Serbest Radikaller Gururla Sunar


"Dünya nereye gidiyor?" ve biz, yani dünyanın daha güzel bir yer olmasını isteyenler, "bu gidişe bir "dur" demek için neler yapıyoruz?" diye düşünür ve kendi aramızda konuşurken doğdu bu dergi fikri. Kelimelerle meydan okuyalım hayatın gidişine demek istedik. Kelimeleri küçümseyene buradan selam olsun...
Yaza yaza çoğalalım, egolarımızla değil kelimelerimizle var olalım istedik. Çok büyük işler başaracağımızı iddia etmiyoruz elbette. Ya da dünyayı sabah uyandığımız vakit pırıl pırıl bir yer haline getireceğimiz iddiasında da değiliz. Sadece kötülüğün, kavganın, cilalı egoların, rekabetin ve umutsuzluğun kazandığı sanılan bir dünyada barışa, iyiliğe ve güzel olan herşeye özlem duyanların kapalı kapılar ardında suskun oturmadıklarını anlatmak istedik. Yola çıkmış bir grup insanız biz. Karşımızda parlak bir güneş, cebimizde kelimeler. Zaman zaman ateş başında oturup birbirimize öyküler anlattık. Ve bu yazılar o öykülerden oluşuyor.
Fotoğraf: http://www.deviantart.com/print/2927224/
Continue Reading...

Bit pazarı

Abdülkerim Eser
Dördüncü sınıfa gidiyordum, öğlenciydim. Daha matematikten yeni yeni nefret etmeye başladığım zamanlar... Hoca bize dehşet bir matematik ödevi vermişti, kitaptaki geldiğimiz konulara kadar olan bütün soruların açıklamalı çözümünü istemişti. Ödevi yapabilmek için bir haftamız vardı. Tabi bende ödev yapmak ne gezeer! Ödeve bakacağı günün bir gün öncesinin akşamında babam lahmacun yaptırmamı istedi. Aldım parayı gittim lahmacun salonuna. Lahmacunların yapılmasını beklerken içeri kim girse beğenirsiniz? Hocamız girmişti! E dünya küçük bir yer tabi. Selamlaştık, konuşmaya başladık. Ben yüzünden tebessüm hiç eksik olmayan şirin ve efendi çocuk modundayım. Konuşuyoruz sağdan soldan. Böyle keyifli bir şekilde konuşurken birden hiç beklemediğim bir soru sordu;

- Eee Abdulkerim, yaptın mı verdiğim ödevi?
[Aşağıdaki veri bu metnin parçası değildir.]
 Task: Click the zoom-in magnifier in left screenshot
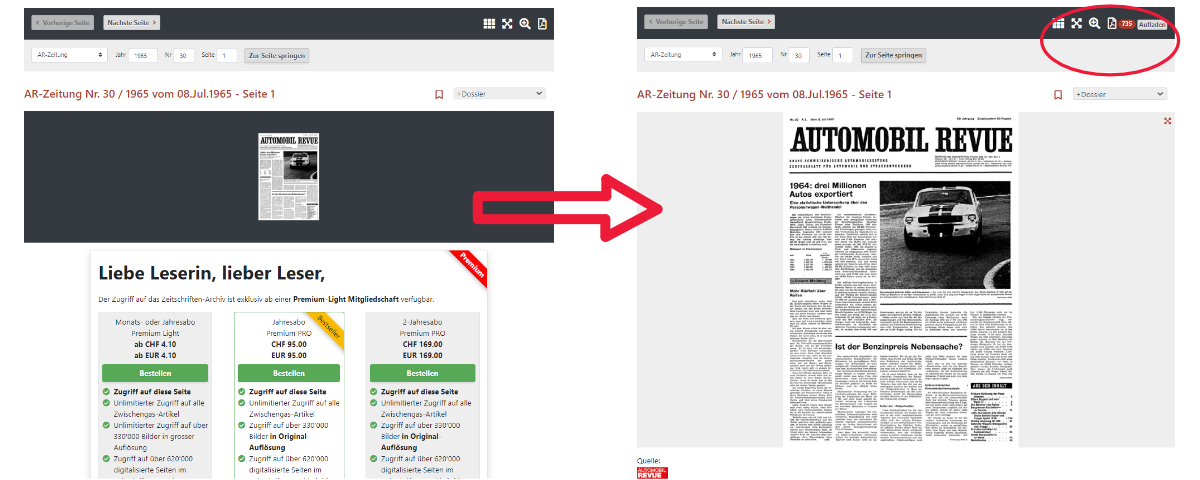[x=525, y=24]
- Hayır hocam, yapmadım! Yarın ödevime bakarken karşınızda pişmiş kelle gibi sırıtmayı düşünüyorum..

Diyemedim elbette! ''Tabiki yaptım öğretmenim!'' dedim en şirin yüz ifademle. ''Hatta isterseniz bi koşu getireyimde bakın!'' diyerek çocuk aklımla espiride yaptım. Daha ilk espiri yaptığım zamanlar... Tabi eve gidince herkes lahmacunun tadını çıkarırken ben ödevi düşünmekten hiç bir şey yiyemedim o iştahsızlıkla. Gece gözüme uyku girmedi. Sabah erkenden kalktım, ödevi bitirmeye çalışıyorum. Ödevde aksi gibi bitmiyor bir türlü! Ben ölüm marşını ıslık halinde çala çala okula gidiyorum! İlk ders matematik! Hoca herkesin ödevine sırayla bakıyor. Sanki birazdan idam edilicem! Hoca yanıma geldi, defterime baktı. ''Bitiremedim öğretmenim!'' dedim kısık bir sesle, ve oda 'seni gidi seniii' dercesine kafasını sağa sola salladı! Aradan 11 yıl geçti ve ben o kafa sallayışı hala unutamadım. Sanırım unutamıyacağımda...

***


Otobüsün arkasındayım, o ise önde (evet tam tahmin ettiğiniz gibi). Arada bir yana çevirdiği yüzünü görebilmek için koltuğumu dikleştiriyorum. Bir de dik pozisyonda oturuyorum ki daha rahat görebileyim. Camdaki yansımasına bakıyorum. Bu danışıklı dövüş oluyor biraz, kaçamak yani. Cama bakınca sanki ona bakmıyormuşumda dışarı bakıyormuşum gibi...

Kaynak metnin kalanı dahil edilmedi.